The Tanzanian coastal region of Zanzibar has become a beach paradise replete with vibrant culture and magnificent scenery

The Zanzibar Archipelago – consisting of Unguja (known simply as Zanzibar), Pemba Island, and some smaller islets collectively known as the Spice Islands – is located about 30 kilometres off the coast of mainland Tanzania. Once a stopover for ships bound for the Far East, Zanzibar’s history is rich with perfume, gold, sublime textiles, and exotic spices. But the island is so much more than a stopover, as you’ll soon find upon discovering the cultural delights of Stone Town. This small town transports you to a bygone era; as one of the oldest functioning towns of East Africa, it’s a melting pot of Islamic, Persian, Indian, Swahili, Arab, and European influences. 


Zanzibar’s notable architectural sites include the Livingstone House, the Old Dispensary, the Old Fort, and the former Slave Market. Stone Town has 50 mosques and four Hindu temples, the oldest edifice being the 11th-century mosque at Kizimkazi. Visit the notorious slave trader Tippu Tip’s House; the Mercury House, childhood home of Farrokh Bulsara, better known as Freddie Mercury, frontman of the rock band Queen, who was born in Stone Town; and the Jozani Forest Reserve, home to the rare Kirk’s red colobus monkey. 

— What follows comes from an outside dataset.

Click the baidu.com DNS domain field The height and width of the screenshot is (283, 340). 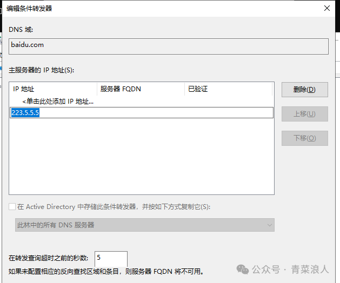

Zanzibar Coffee House dates back to 1885, and today it’s a restored boutique hotel with a cafe serving home-roasted coffee, cakes, and savoury meals with a gorgeous rooftop. The Beach House is a gathering spot for local music and dance accompanied by the sound of the sea. The Forodhani Gardens on the seafront is the perfect spot to watch the sunset and sample the street delicacies of Zanzibar. The outdoor beachside terrace of the five-star Park Hyatt Zanzibar is a peaceful spot to comfortably while away an hour or two. And then there’s Darajani Market, where the locals trade, socialise, and eat.

One of the exotic local bars


Emerson Spice Boutique Hotel is made up of two adjoining World Heritage Site buildings, both beautifully restored in Swahili-Arabian style. Stained-glass windows, wooden balconies, and an inner courtyard instil a strong sense of place. The rooms feature a four-poster bed with mosquito netting and a traditional bathtub made from a finish similar to tadelakt, the Moroccan stucco. All of the rooms are named after women, and ours was called Camille, who was said to be a beauty – as was the room.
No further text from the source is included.